▶ The records
----------

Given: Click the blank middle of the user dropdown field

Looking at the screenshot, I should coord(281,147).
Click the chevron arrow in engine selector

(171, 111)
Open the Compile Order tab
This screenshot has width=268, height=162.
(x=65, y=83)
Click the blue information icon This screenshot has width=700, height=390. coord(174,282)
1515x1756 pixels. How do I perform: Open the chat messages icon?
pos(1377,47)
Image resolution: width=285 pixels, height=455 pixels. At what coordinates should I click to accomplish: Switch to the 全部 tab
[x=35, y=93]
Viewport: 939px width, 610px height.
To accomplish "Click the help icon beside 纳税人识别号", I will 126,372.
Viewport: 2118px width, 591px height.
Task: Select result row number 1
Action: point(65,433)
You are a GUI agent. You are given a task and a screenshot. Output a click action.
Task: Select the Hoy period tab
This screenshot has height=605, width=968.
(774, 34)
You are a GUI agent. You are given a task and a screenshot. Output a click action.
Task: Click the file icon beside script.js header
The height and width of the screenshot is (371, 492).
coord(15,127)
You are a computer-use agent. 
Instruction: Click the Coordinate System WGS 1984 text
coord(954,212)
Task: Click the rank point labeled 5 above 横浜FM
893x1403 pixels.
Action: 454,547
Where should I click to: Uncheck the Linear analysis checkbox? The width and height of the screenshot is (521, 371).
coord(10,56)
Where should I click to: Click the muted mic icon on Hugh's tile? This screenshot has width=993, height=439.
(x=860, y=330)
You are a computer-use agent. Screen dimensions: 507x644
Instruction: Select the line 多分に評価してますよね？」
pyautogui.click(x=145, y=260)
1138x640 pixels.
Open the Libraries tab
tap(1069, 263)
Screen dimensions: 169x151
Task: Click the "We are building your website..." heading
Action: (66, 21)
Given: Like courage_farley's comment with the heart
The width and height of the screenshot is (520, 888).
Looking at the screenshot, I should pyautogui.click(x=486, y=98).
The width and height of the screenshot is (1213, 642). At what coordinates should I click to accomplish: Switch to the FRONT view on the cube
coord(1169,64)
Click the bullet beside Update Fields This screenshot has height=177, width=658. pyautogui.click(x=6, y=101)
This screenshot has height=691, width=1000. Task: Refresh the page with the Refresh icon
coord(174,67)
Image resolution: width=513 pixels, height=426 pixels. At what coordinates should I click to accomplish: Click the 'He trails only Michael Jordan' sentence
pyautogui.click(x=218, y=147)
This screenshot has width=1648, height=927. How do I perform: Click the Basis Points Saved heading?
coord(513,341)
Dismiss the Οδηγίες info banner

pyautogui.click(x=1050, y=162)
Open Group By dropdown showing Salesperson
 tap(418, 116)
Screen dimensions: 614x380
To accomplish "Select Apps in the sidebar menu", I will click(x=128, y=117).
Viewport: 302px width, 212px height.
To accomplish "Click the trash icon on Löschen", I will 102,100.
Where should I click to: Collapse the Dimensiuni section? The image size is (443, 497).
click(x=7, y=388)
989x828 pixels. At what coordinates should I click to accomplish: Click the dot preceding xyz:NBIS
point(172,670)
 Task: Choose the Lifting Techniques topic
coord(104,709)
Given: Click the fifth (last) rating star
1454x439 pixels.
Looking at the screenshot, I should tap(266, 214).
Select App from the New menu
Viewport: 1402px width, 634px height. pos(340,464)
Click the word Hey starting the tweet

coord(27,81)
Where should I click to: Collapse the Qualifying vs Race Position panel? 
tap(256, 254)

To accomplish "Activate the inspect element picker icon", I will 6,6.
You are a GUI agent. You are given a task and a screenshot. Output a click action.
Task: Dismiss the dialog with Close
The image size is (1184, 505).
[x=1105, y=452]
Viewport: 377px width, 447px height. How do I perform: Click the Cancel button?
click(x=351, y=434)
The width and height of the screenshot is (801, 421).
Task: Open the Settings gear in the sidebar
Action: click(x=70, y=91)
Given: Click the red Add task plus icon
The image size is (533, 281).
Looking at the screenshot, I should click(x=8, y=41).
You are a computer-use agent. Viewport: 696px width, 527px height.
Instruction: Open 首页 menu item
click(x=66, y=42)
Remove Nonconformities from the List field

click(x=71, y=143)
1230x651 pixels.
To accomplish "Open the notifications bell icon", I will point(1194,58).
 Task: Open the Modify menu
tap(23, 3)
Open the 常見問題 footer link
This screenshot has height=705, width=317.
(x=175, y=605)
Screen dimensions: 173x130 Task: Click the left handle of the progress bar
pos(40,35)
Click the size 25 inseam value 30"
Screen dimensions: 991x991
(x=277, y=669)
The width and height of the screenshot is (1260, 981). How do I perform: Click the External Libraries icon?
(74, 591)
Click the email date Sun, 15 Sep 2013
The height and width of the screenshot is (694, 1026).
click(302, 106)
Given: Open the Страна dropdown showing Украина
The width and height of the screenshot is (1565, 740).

----------

▶ Directions
Reproduce verbatim the lines above, from the line with "Where should I click to: Collapse the Qualifying" through the line with "Open the 常見問題 footer link".

▶ Task answer
Where should I click to: Collapse the Qualifying vs Race Position panel? 
tap(256, 254)

To accomplish "Activate the inspect element picker icon", I will 6,6.
You are a GUI agent. You are given a task and a screenshot. Output a click action.
Task: Dismiss the dialog with Close
The image size is (1184, 505).
[x=1105, y=452]
Viewport: 377px width, 447px height. How do I perform: Click the Cancel button?
click(x=351, y=434)
The width and height of the screenshot is (801, 421).
Task: Open the Settings gear in the sidebar
Action: click(x=70, y=91)
Given: Click the red Add task plus icon
The image size is (533, 281).
Looking at the screenshot, I should click(x=8, y=41).
You are a computer-use agent. Viewport: 696px width, 527px height.
Instruction: Open 首页 menu item
click(x=66, y=42)
Remove Nonconformities from the List field

click(x=71, y=143)
1230x651 pixels.
To accomplish "Open the notifications bell icon", I will point(1194,58).
 Task: Open the Modify menu
tap(23, 3)
Open the 常見問題 footer link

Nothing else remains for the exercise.